What to Do If You Have Bad Credit and Need Car Insurance

Drivers with poor credit can still find affordable coverage by targeting carriers that penalize credit the least. American Family charges poor-credit drivers roughly $104/month more than good-credit drivers, compared to State Farm's $609/month penalty. That difference alone equals $6,060 per year in savings by choosing the right company.

Four insurers skip traditional credit checks entirely: CURE (available in New Jersey, Pennsylvania, and Michigan), Dillo (Texas only), Root (phasing out credit scoring), and Lemonade (uses only soft checks in eight states). These companies base pricing primarily on driving behavior and vehicle data.

Getting quotes from at least five carriers is critical for drivers with below-average credit. The average cost of car insurance varies by as much as 300% between the cheapest and most expensive insurer for the same driver profile. Drivers who compare at least five quotes save an average of $500 per year, according to industry research from the Insurance Information Institute.

Bundling home and auto policies saves 5% to 25% at most major carriers, regardless of credit score. Progressive offers an average bundling discount of 12%, and Nationwide provides up to 20% off when combining auto with homeowners or renters coverage. These discounts apply on top of your base rate and can partially offset a credit-related surcharge.

Requesting a usage-based insurance program like Progressive Snapshot or Allstate Drivewise shifts the pricing emphasis from credit to actual driving behavior. Safe drivers enrolled in telematics programs save an average of 10% to 30%, according to the Insurance Information Institute. Learn more about how age and other factors affect your rates.

Frequently Asked Questions

Does getting a car insurance quote hurt your credit score?
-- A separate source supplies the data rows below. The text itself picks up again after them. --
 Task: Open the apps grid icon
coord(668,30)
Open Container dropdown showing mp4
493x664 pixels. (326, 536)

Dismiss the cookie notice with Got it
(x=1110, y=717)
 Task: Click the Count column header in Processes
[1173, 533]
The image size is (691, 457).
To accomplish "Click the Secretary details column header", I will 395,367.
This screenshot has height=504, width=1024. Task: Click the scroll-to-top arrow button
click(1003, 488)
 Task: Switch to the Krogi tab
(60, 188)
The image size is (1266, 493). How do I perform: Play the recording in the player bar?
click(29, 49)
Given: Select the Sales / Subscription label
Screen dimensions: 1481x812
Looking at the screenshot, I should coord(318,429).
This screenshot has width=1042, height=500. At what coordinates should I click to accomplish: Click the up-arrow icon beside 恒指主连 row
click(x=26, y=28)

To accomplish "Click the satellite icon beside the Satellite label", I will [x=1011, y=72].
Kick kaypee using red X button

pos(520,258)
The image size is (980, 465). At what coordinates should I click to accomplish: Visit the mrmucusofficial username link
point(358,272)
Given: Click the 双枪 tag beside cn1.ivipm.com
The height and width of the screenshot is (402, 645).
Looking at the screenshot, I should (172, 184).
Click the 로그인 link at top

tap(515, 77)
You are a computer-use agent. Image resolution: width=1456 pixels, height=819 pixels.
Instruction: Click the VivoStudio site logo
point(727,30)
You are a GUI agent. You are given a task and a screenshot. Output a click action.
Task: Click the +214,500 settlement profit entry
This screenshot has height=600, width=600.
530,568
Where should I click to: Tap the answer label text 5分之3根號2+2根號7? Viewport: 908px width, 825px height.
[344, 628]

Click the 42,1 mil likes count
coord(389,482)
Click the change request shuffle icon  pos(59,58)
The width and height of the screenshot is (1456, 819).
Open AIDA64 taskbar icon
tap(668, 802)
No. Car insurance companies perform a "soft pull" when you request a quote, which does not appear on your credit report and has zero impact on your FICO score. Only "hard pulls" from loan or credit card applications affect your credit. You can request unlimited insurance quotes without any credit consequences.

How much more do drivers with bad credit pay for car insurance?

Drivers with poor credit pay an average of 98% more for full coverage compared to drivers with good credit, according to ValuePenguin's 2026 analysis. The Zebra's data shows the gap can reach 273% when comparing Very Poor credit (below 523) to Exceptional credit (above 823), translating to $4,581 more per year.

Which states do not allow credit scores in car insurance pricing?

California, Hawaii, Massachusetts, and Michigan completely ban insurers from using credit scores to set auto insurance rates. Maryland, Oregon, and Utah impose partial restrictions. Several additional states, including Pennsylvania, North Carolina, and Nevada, limit specific aspects of credit-based insurance scoring.

How long does it take for an improved credit score to lower car insurance rates?

Most insurers re-check credit at policy renewal, which typically occurs every 6 or 12 months. Improving your credit score by one tier before your renewal date can yield an average savings of 54%, according to The Zebra. Some carriers allow mid-term re-rating if you request it after a significant credit improvement.